In subsequent years, chance played a major role in the field of hair loss pharmacology. Research on BPH led to the development of finasteride, an inhibitor of 5-a-reductase, due to the observation that individuals deficient in both 5-a-reductase and di-hydro-testosterone have small prostates. Finasteride has also been found to stimulate hair growth and in 1997 the US Food and Drug Administration approved it as a prescription drug against hair loss, to be given on a regular basis. The drug was approved despite clinical evidence of sensitive side effects such as a disproportionately large number of men with sexual dysfunction associated with α5 reductase inhibitors and infertility. Although uncommon, use of 5-α-reductase inhibitors has been associated with serious and persistent sexual and reproductive side effects, such as erectile dysfunction, decreased ejaculatory volume, decreased libido and infertility.3

BARICITINIB and the JAK/STAT . signaling pathway

Earlier this year, the “immune” pathway appeared to have led to remarkable success. On June 13, 2022, the US Food and Drug Administration approved the use of baricitinib as a systemic treatment for severe alopecia areata. Baricitinib is an inhibitor of the Janus Associated Kinase/Signaling and Activated Transcriptional Proteins (JAK/STAT) signaling pathway.

What is the signaling pathway?

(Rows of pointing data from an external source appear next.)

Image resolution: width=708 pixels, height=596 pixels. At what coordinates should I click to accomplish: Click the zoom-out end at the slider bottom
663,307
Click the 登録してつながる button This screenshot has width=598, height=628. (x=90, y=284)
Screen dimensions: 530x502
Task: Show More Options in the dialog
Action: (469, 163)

Signaling pathways in the cell are collections of biochemical reactions aimed at delivering signals to the nucleus. The signal, for example, is the presence of a certain molecule in the environment on the outside of the cell. These exogenous molecules bind to a specific receptor on the cell membrane and trigger one or more biochemical reactions. One of the interactions can be, for example, the activation of kinase, an enzyme capable of attaching a phosphate group to another protein. Other modifications can follow other proteins or a chain of them, so that the last modified molecule enters the nucleus, binds to DNA and triggers the expression of a specific set of genes.

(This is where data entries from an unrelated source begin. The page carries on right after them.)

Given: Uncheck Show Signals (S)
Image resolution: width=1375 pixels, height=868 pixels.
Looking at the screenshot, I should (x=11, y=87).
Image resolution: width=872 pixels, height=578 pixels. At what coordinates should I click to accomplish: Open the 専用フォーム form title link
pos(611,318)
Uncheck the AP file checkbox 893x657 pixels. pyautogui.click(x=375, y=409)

In skin care industry, marketing managers are familiar with NFkB pathway, Toll receptor signaling pathway, MAPK signaling pathway, mTOR signaling pathway and so on. The JAK/STAT pathway is involved in immunity, cell division, cell death and tumorigenesis. It has received wide interest in the medical and cosmetic fields. JAK/STAT pathway inhibitors have been studied for the treatment of rheumatoid arthritis and baricinib was approved by the US Food and Drug Administration in 2018 for the treatment of rheumatoid arthritis. Because of its anti-inflammatory effects, and because of its well-known association with hair loss With the inflammatory condition, baricitinib was tested in two randomized, double-blind, placebo-controlled clinical trials in volunteers with alopecia areata. The results were relevant, and the US Food and Drug Administration (FDA) granted approval for systemic use against alopecia areata.

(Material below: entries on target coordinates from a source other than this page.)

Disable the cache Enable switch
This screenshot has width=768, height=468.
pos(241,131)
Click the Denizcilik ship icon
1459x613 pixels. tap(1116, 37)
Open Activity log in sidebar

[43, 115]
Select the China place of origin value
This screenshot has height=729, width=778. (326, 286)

As far as baricitinib’s effectiveness is concerned, there are still some caveats. The treatment helps 20% to 30% of treated patients regrow hair. In comparison, only 5% of patients in the placebo group achieved hair regrowth. Side effects range from headaches and acne to high cholesterol, anemia, shingles, nausea, infections, and weight gain.

references
1. Ayob SM, Messenger AG (2015) Androgens, Hair Loss and Eugenics: A Story of Discovery and American Social History. exp. Dermatol 24: 412-413
2. Alexander S, Stimmler L (1971) Antibodies to hair follicles and striated muscle in pediatric dermatomyositis. Archives of Childhood Diseases 46: 363-365
3. Saeed MA, Mehta A (2018) Effect of 5-a-reductase inhibitor use of male pattern hair loss on men’s health. Curr Urol Rep 19:65

Paolo Giacomoni, Ph.D.
Insight Analysis Consulting
paologiac@gmail.com
6904-769-516

Paolo Giacomoni works as an independent consultant for the skincare industry. He served as Executive Director of Research at Estée Lauder and was Head of Biology at L’Oréal. He has built a track record of researching DNA damage and metabolic impairment caused by UV rays as well as the positive effects of vitamins and antioxidants. He has authored over 100 peer-reviewed publications and holds over 20 patents.